EXERCISE REQUIREMENTS |
1. Do these statements agree with the passage on filming in Cornwall: (a) Jamaica Inn was shot at Bolventor; (b) the Great Western Railway sponsored Scenes in the Cornish Riviera; (c) Wreck of the S.S. Paris was filmed in color? Answer yes or no for each, quoting the deciding words.
2. Can you turn the paragraph of the passage on filming in Cornwall that begins "The most recent critically and commercially successful film" into a short list that keeps its main facts?
3. Could you proceed with the passage on filming in Cornwall from where it stops?

DOCUMENT PASSAGE |
- - -
Cornwall's rugged landscape and scenery have been used by film and television companies as a backdrop for some of their productions.

The most recent critically and commercially successful film to be made mostly in Cornwall was the 2019 musical comedy, Fisherman's Friends and its 2022 sequel which in turn was inspired by the true story of the folk band of the same name and was shot in and around Port Isaac near Wadebridge. Cornwall's links with film and television go back to the 1930s when Jamaica Inn was shot at Bolventor but the oldest recorded films made in Cornwall date back to 1899 when a short, silent, black and white documentary film, Wreck of the S.S. Paris was filmed at the Manacle Rocks near the Lizard, and in 1904 black and white, silent film, sponsored by the Great Western Railway as a promotional film for holidays in Cornwall, called Scenes in the Cornish Riviera was filmed at the Royal Albert Bridge at Saltash, Looe, Polperro, Newquay, Truro, Falmouth, Penzance, St Michael's Mount, Lands End and St Ives.
- - -
(Stored records)
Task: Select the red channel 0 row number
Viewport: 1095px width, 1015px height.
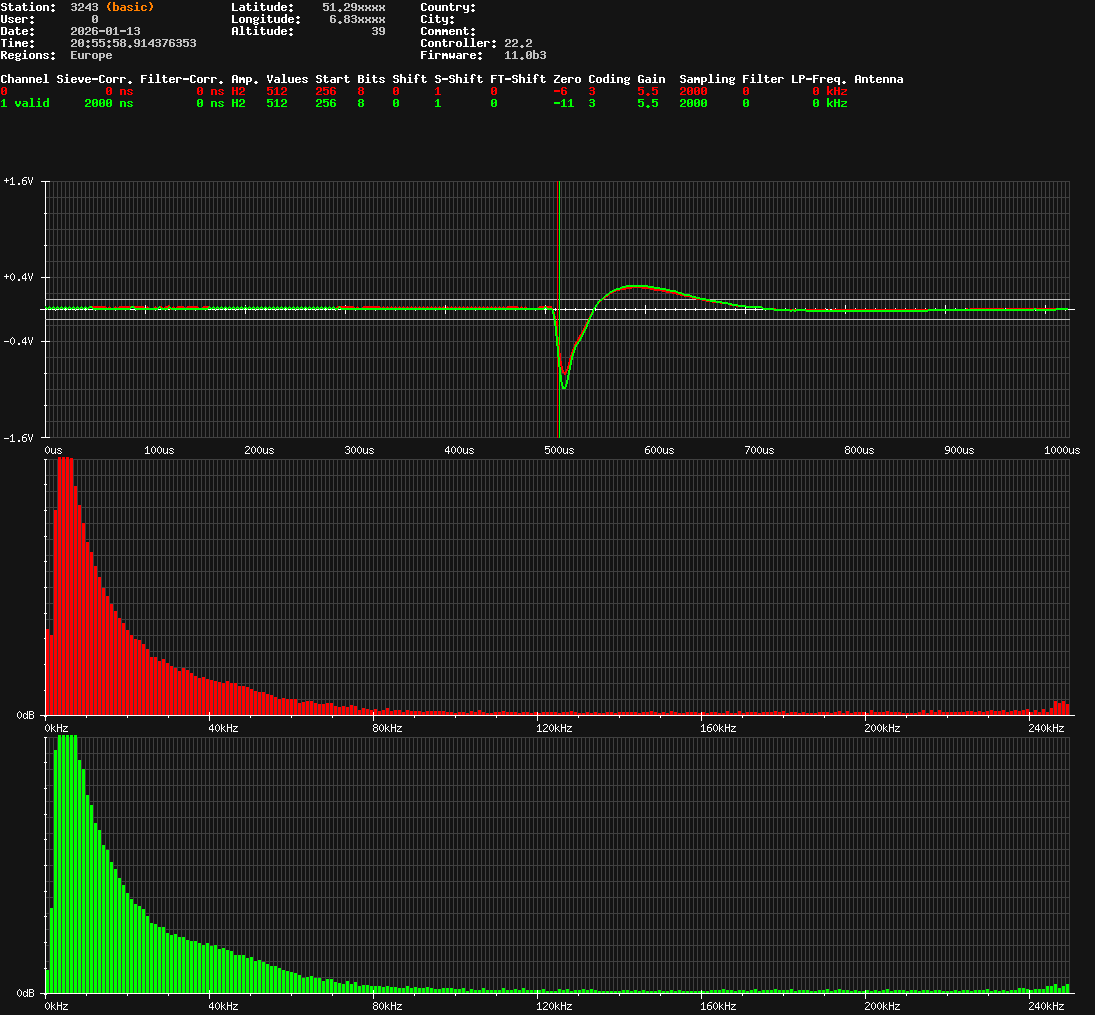Action: pyautogui.click(x=4, y=91)
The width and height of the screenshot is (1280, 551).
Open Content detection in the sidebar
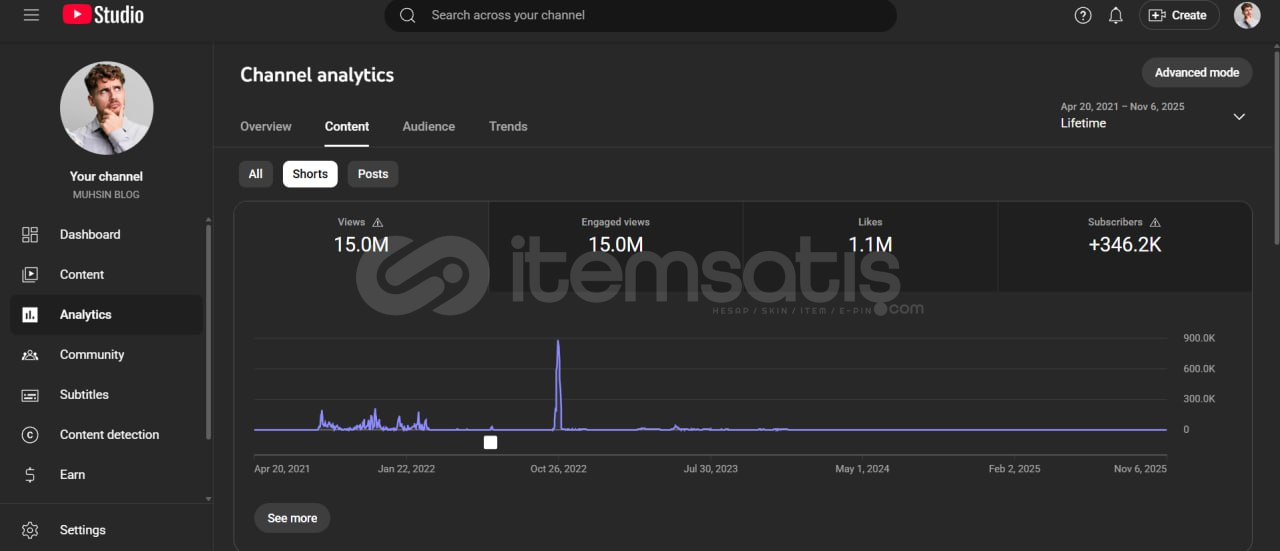click(109, 435)
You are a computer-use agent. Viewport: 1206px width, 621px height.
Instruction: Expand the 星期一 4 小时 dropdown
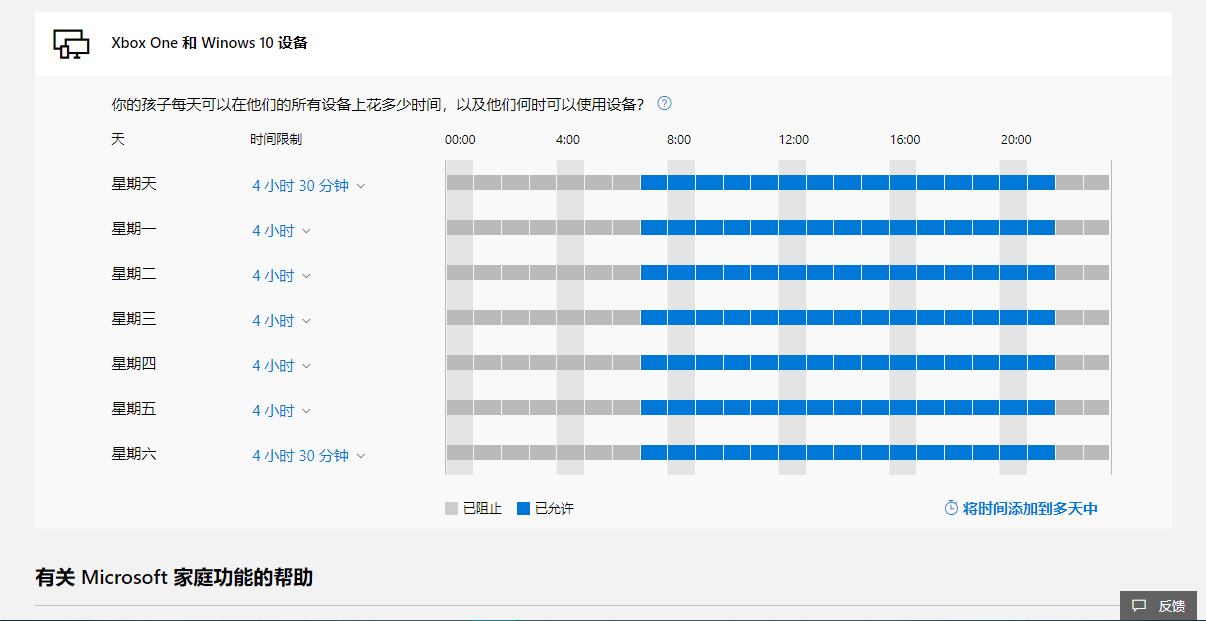pyautogui.click(x=281, y=229)
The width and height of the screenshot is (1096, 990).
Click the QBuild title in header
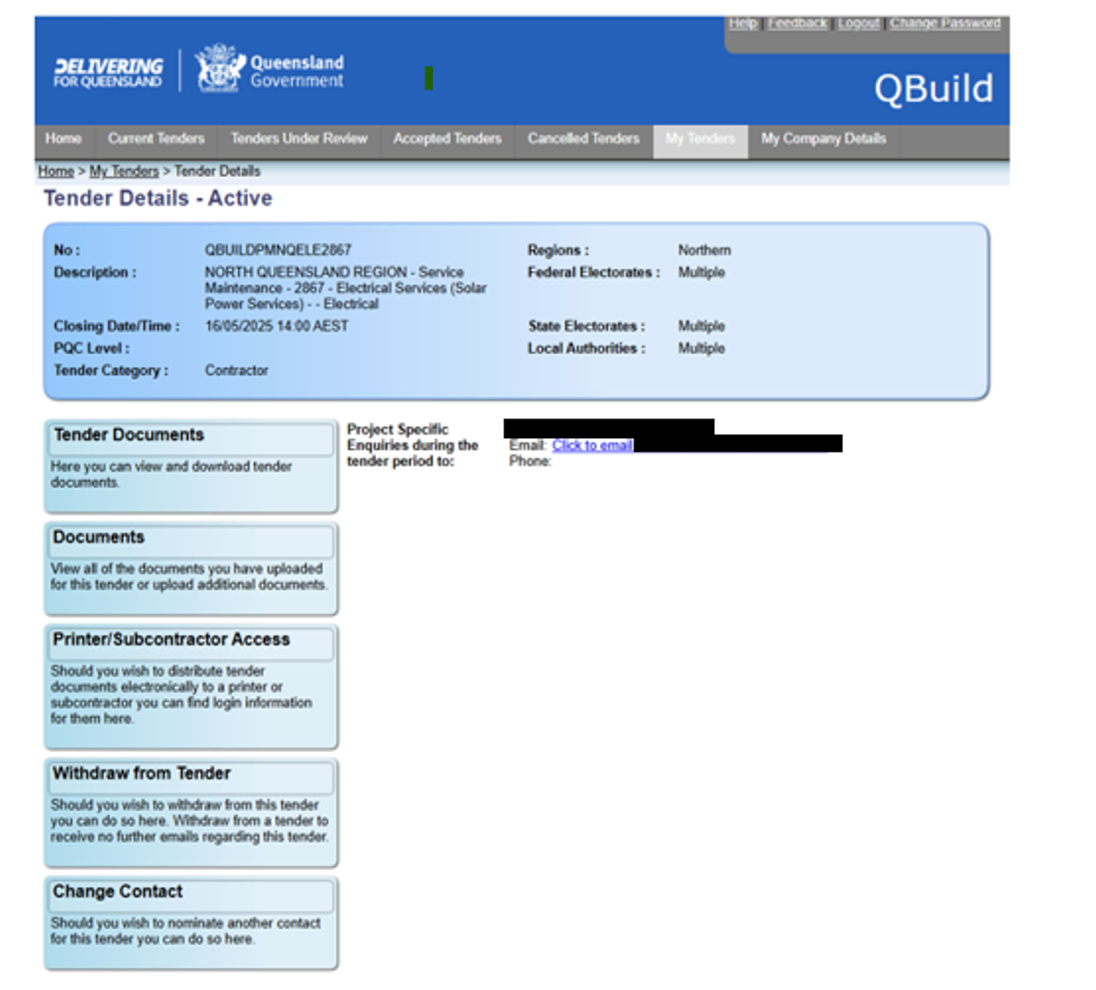point(933,89)
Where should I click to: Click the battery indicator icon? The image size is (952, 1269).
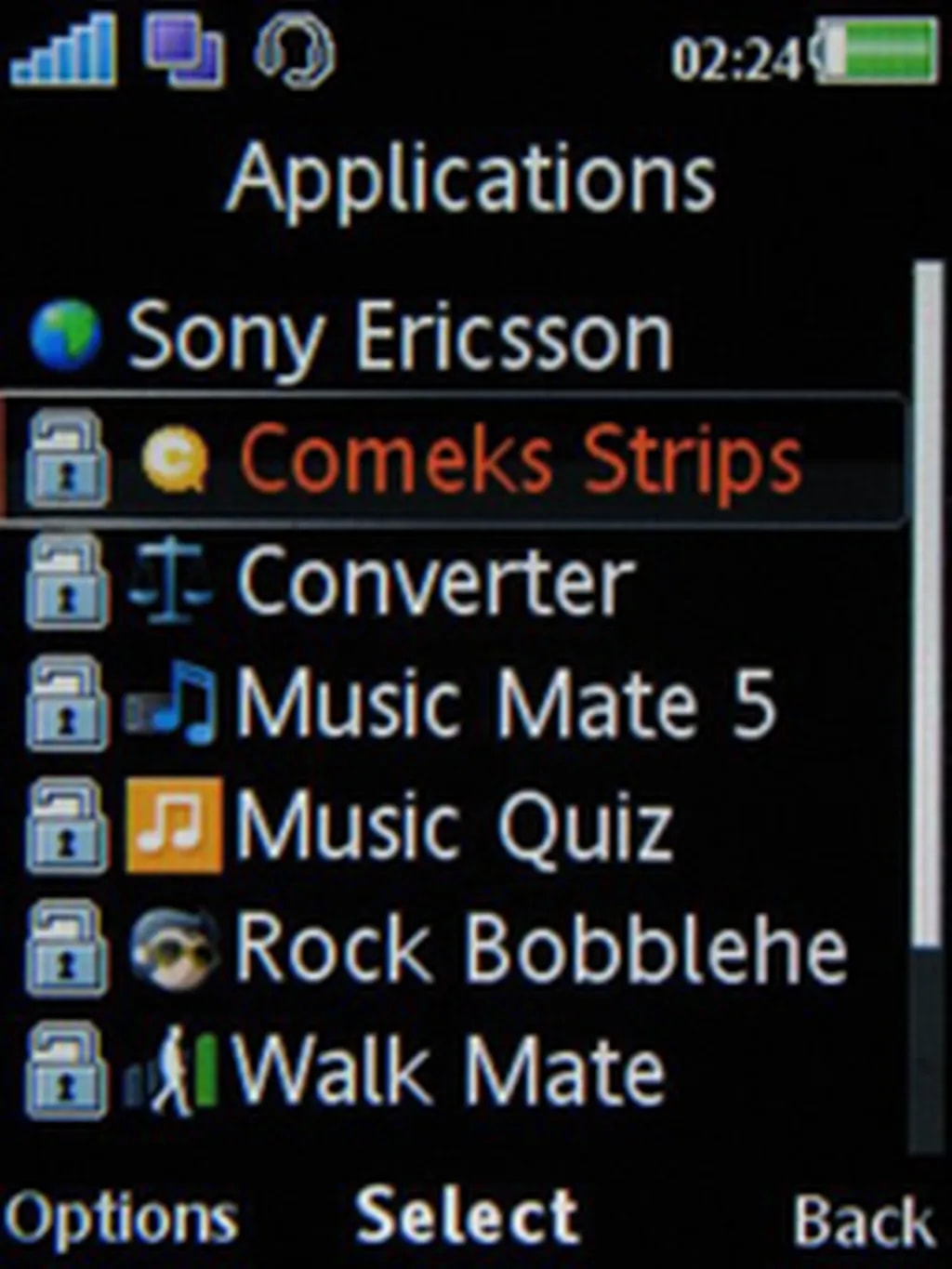876,49
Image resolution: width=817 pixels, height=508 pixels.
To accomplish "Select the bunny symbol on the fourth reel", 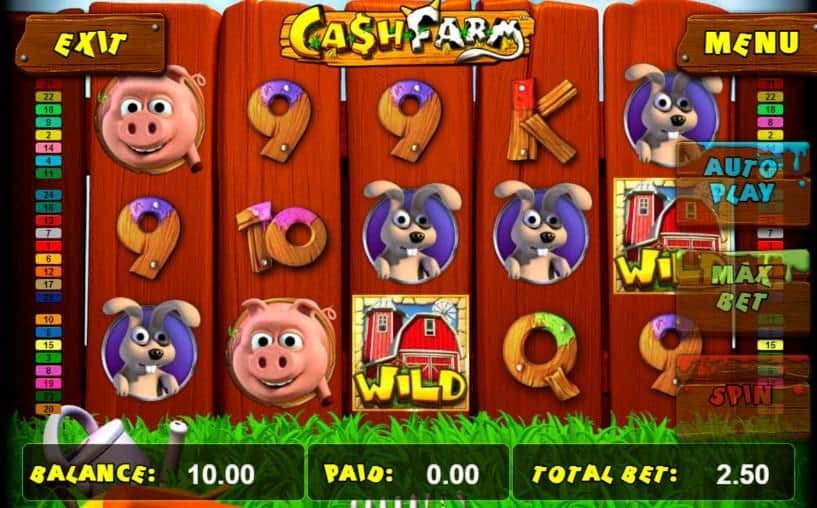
- - -
RESPONSES BY ITEM NUMBER |
1.
(a) Yes: "Jamaica Inn was shot at Bolventor"
(b) Yes: "sponsored by the Great Western Railway as a promotional film for holidays in Cornwall, called Scenes in the Cornish Riviera"
(c) No: "a short, silent, black and white documentary film, Wreck of the S.S. Paris"

2.
- Fisherman's Friends (2019 musical comedy) and its 2022 sequel: the most recent critically and commercially successful film made mostly in Cornwall. It was inspired by the true story of the folk band of the same name and shot in and around Port Isaac near Wadebridge.
- 1930s: Cornwall's links with film and television began when Jamaica Inn was shot at Bolventor.
- 1899: Wreck of the S.S. Paris, a short, silent, black and white documentary, was filmed at the Manacle Rocks near the Lizard. It is among the oldest recorded films made in Cornwall.
- 1904: Scenes in the Cornish Riviera, a silent, black and white promotional film for holidays in Cornwall, was sponsored by the Great Western Railway. It was filmed at the Royal Albert Bridge at Saltash, Looe, Polperro, Newquay, Truro, Falmouth, Penzance, St Michael's Mount, Lands End and St Ives.

3.
In 1971, Sam Peckinpah's infamous movie Straw Dogs, starring Susan George, was filmed at St Buryan and Lamorna. More recent films featuring Cornwall include Saving Grace, set on the north coast around Port Isaac, Boscastle and Trebarwith Strand, and Johnny English, part of which was filmed at St Michael's Mount.

Cornwall's scenery came to particular prominence in the mid-1970s with the serialisation of Poldark, based on the novels of Winston Graham. More recent success has come with Doc Martin, Wycliffe, Wild West, Penmarric (1979 BBC TV series), Frenchman's Creek (1998 TV adaptation) and The Camomile Lawn (1992). In June 2007 it was announced that ex-Neighbours star Jason Donovan is to appear with former EastEnders actress Martine McCutcheon in ITV1's upcoming soap opera about surfing in Cornwall. The former soap stars play ex-lovers in Echo Beach, a post-watershed drama set in fictional coastal resort Polnarren. The show will run in tandem with Moving Wallpaper, a sitcom starring Ben Miller as a producer desperate to make Echo Beach a success.

The use of Cornwall as a film location has led to the establishment of ventures based in the area, including the £6 million South West Film Studios at St Agnes, now owned by Marilyn Gough, the Cornwall Film Fund, the Cornwall Film Festival, and the production company Mundic Nation.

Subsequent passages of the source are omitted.